Ansary has been actively engaged in civic endeavors throughout his career. He served on the Board of Trustees of American University in Washington, D.C., for almost 28 years, including the last nine as Chairman of the Board, and is now Chairman Emeritus. He was a member of the board of trustees of the Krupp Foundation in Essen, Germany. He was also an adjunct professor of corporate finance at American University. Since 1990, the Cyrus A. Ansary Medal has been awarded annually to a civic or corporate leader selected by the American University Board of Trustees.

He has served as a member of the Woodrow Wilson Center for Scholars in Washington, D.C., a trustee of the Washington Opera Society, and a director of the Wolf Trap Foundation in Vienna, Virginia. He was a member of the Life Guard Society of George Washington’s Mount Vernon, and is now an emeritus member.

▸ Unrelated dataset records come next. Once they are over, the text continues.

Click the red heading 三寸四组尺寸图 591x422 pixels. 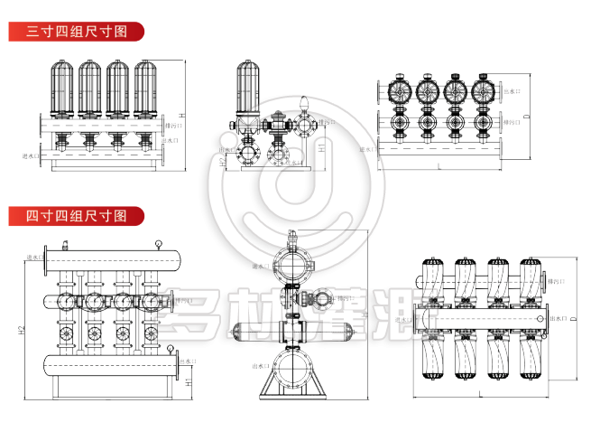point(77,31)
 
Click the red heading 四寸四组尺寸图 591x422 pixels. point(77,217)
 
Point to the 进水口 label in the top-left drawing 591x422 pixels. point(32,156)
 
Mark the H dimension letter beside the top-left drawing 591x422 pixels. point(181,116)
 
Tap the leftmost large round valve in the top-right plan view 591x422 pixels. point(398,92)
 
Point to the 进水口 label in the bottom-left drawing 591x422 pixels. point(35,257)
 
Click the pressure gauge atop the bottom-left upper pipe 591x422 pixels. point(159,242)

Ansary has been listed in Who’s Who in America and also Who’s Who in the World for several decades.

He has been a long-term student and admirer of President George Washington and in early 2019 published George Washington: Dealmaker-In-Chief. Ansary is also the author of the memoir Odyssey of High Hopes, published in 2023.

Ansary is the uncle of Nina Ansary.

== Awards ==
Since 1990, the Cyrus Ansary Medal has been awarded annually and is one of the highest volunteer awards given by American University. Recipients include alums, "trustees, volunteers, and community leaders who set high standards for achievement and serve as role models to American University's students and alumni". Recipients have included J. Willard Marriott Jr., Alan L. Meltzer,
Kermit A. Washington and Hani M. S. Farsi.

In March 2014, Mount Vernon awarded its first Cyrus A. Ansary Prize for Courage and Character to former president George H. W. Bush. The prize was established in 2012 by Cyrus A. and Janet H. Ansary and, in 2014, came with $75,000 in unrestricted and Mt. Vernon-related monies.

== Books ==
- Ansary, Cyrus A. George Washington, Dealmaker-in-Chief: The Story of How the Father of Our Country Unleashed the Entrepreneurial Spirit in America. Washington, DC: Lambert Publications LLC, 2019. ISBN 978-1-7326879-0-5.
- Ansary, Cyrus A. Odyssey of High Hopes: A Memoir of Adversity and Triumph. Washington, DC: Lambert Publications LLC, 2022. ISBN 978-17326879-3-6.